By default, depending on if the request came from the model (via a tool), or was user initiated (via a prompt), the server will use either the user-agent

ModelContextProtocol/1.0 (Autonomous; +https://github.com/modelcontextprotocol/servers)

or

ModelContextProtocol/1.0 (User-Specified; +https://github.com/modelcontextprotocol/servers)

This can be customized by adding the argument --user-agent=YourUserAgent to the args list in the configuration.

Customization - Proxy

The server can be configured to use a proxy by using the --proxy-url argument.

Windows Configuration

If you're experiencing timeout issues on Windows, you may need to set the PYTHONIOENCODING environment variable to ensure proper character encoding:

Windows configuration (uvx)

{
  "mcpServers": {
    "fetch": {
      "command": "uvx",
      "args": ["mcp-server-fetch-tom"],
      "env": {
        "PYTHONIOENCODING": "utf-8"
      }
    }
  }
}

Windows configuration (pip)

{
  "mcpServers": {
    "fetch": {
      "command": "mcp-server-fetch-tom",
      "env": {
        "PYTHONIOENCODING": "utf-8"
      }
    }
  }
}

This addresses character encoding issues that can cause the server to timeout on Windows systems.

Debugging

You can use the MCP inspector to debug the server. For uvx installations:

npx @modelcontextprotocol/inspector uvx mcp-server-fetch-tom

Or if you've installed the package in a specific directory or are developing on it:

cd path/to/fetch_mcp
npx @modelcontextprotocol/inspector uv run mcp-server-fetch-tom

Contributing

We encourage contributions to help expand and improve mcp-server-fetch. Whether you want to add new tools, enhance existing functionality, or improve documentation, your input is valuable.

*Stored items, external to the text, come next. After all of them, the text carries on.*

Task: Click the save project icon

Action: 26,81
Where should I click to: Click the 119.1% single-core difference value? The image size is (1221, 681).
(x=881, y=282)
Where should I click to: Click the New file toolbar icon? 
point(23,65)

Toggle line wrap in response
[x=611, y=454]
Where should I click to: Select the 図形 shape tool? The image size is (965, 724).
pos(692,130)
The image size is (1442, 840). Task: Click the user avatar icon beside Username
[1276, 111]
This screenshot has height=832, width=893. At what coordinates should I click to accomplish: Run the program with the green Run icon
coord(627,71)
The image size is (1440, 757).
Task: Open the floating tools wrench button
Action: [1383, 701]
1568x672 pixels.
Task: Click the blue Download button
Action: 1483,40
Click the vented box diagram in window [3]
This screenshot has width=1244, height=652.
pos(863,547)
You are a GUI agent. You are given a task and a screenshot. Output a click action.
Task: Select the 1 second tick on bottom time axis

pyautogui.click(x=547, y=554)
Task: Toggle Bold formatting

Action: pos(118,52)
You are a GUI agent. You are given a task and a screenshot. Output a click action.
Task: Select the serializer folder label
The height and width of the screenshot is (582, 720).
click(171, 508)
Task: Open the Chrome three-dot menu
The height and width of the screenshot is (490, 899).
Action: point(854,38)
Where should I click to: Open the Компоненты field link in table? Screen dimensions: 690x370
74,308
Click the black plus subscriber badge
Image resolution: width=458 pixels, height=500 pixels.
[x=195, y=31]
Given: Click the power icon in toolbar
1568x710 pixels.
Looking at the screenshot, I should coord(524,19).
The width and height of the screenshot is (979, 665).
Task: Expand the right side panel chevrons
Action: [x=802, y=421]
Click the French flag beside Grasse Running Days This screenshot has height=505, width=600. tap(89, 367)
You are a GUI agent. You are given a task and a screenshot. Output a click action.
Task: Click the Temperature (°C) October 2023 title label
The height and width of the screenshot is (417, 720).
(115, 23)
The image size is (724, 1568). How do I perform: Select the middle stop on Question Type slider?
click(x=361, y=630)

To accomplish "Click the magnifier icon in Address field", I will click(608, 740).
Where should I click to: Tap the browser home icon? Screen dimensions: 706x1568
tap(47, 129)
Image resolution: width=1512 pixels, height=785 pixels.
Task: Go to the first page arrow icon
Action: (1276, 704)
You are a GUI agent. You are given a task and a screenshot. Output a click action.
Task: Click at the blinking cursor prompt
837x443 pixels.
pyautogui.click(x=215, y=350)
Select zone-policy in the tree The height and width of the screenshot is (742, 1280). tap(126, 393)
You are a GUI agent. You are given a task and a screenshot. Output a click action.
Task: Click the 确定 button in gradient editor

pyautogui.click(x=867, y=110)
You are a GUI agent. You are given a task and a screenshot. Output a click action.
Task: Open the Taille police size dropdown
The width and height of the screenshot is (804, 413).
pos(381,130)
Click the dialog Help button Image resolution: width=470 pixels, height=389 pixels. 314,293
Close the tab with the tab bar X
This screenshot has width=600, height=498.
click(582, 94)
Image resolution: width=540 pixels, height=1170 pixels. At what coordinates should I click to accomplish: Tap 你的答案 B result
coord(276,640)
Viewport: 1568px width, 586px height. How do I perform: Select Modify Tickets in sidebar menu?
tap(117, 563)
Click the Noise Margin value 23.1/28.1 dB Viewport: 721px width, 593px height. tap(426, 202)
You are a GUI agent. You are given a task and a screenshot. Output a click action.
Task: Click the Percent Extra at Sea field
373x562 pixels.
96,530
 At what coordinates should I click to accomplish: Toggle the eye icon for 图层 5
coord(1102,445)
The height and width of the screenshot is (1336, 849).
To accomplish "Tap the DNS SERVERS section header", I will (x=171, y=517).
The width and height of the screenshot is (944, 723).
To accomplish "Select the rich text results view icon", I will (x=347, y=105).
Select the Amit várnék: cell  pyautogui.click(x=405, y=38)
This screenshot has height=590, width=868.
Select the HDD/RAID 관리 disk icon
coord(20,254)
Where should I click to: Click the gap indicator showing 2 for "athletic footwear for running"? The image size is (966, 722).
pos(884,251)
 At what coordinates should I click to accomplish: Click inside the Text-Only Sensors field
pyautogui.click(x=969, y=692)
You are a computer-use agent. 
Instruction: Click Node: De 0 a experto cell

For examples of other MCP servers and implementation patterns, see: https://github.com/modelcontextprotocol/servers

Pull requests are welcome! Feel free to contribute new ideas, bug fixes, or enhancements to make mcp-server-fetch even more powerful and useful.

Security Considerations

While this server implements prompt injection safeguards, security is a shared responsibility:

1. Defense in depth: These safeguards are one layer of protection; combine with other security measures
2. Regular updates: Keep the server updated to benefit from new pattern detection rules
3. Report vulnerabilities: If you discover a bypass or vulnerability, please report it responsibly
4. False positives: The pattern detection may flag legitimate content; review warnings in context

License

mcp-server-fetch is licensed under the MIT License. This means you are free to use, modify, and distribute the software, subject to the terms and conditions of the MIT License. For more details, please see the LICENSE file in the project repository.